Los grupos privilegiados aspiraban a concentrar en sus manos toda la riqueza, y las haciendas crecieron en detrimento de las tierras de los pueblos y de las comunidades, lo que generó inconformidades y resistencias que, a partir de la derrota en la guerra contra los Estados Unidos, se tradujeron en las formidables rebeliones indígenas de Yucatán, Sierra Gorda y Nayarit. Pero esta hambre de tierras y bienes, común a las elites y a las clases medias, se traducía también en la presión para que salieran al mercado las vastas propiedades de la Iglesia, además de las tierras del Estado, de los pueblos y de las comunidades.
La pobreza de la producción no era sólo resultado de la mala organización social: tenía sus raíces en la geografía. México estaba aislado del resto del mundo. Los dos océanos no representaban para nuestro país las magníficas vías de comunicación que eran para otros, pues los puertos eran pocos, malos y separados de la parte habitada del territorio por regiones insalubres y abruptas serranías. La frontera sur no nos acercaba al mundo y la nueva frontera norte era un desierto deshabitado, asolado por los apaches y los comanches.

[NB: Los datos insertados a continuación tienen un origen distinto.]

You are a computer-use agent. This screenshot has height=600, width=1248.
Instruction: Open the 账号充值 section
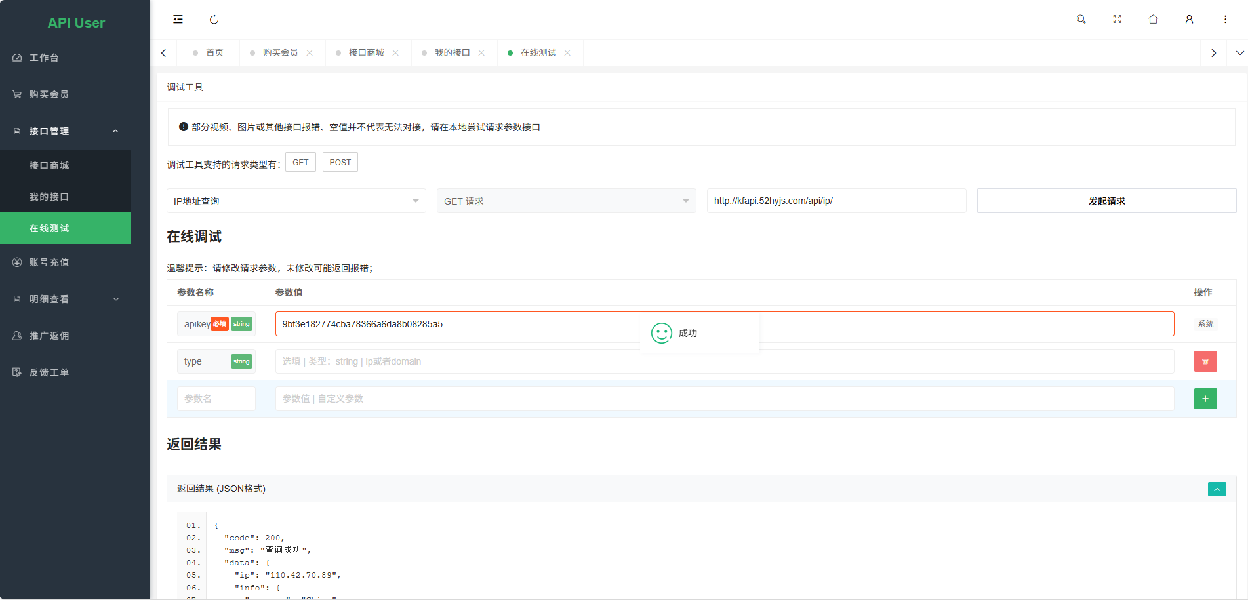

La tierra agrícola era poca y mala. Más de la mitad del territorio nacional es montañoso y las serranías no sólo dificultaban la agricultura y la ganadería, también eran un obstáculo enorme para las comunicaciones y la creación de mercados. A las montañas hay que sumar los desiertos y semidesiertos. México está ubicado a lo largo del trópico de Cáncer y buena parte de nuestro territorio se encuentra en la franja geográfica de los grandes desiertos del hemisferio norte. Debido a esa situación, el 43% del territorio nacional está constituido por zonas áridas y el 34% por regiones semiáridas, en donde, para levantar cosechas, se depende del riego o de un régimen de lluvias irregular. Muchas de las tierras con agua suficiente eran improductivas e inhabitables a mediados del siglo XIX, por ser extremadamente insalubres.
El principal factor limitante de la agricultura en México es la falta de agua. Los ríos son escasos, irregulares, de cortos y pronunciados recorridos y de muy difícil aprovechamiento en su estado natural, por lo que a mediados del siglo XIX prácticamente no había en México tierras de riego. Toda la gran plataforma continental, que comprende la planicie septentrional o mexicana, la planicie meridional o del Anáhuac y la depresión del Balsas, que abarcan más de la mitad del territorio nacional y en donde se concentraba casi toda la población, carece de un abastecimiento de agua suficiente.
Ese país pobre, rural, aislado, con una población analfabeta y sin sentimiento de nación, fue el que encontraron Juárez y sus compañeros cuando en enero de 1858 se pusieron nominalmente al frente del gobierno.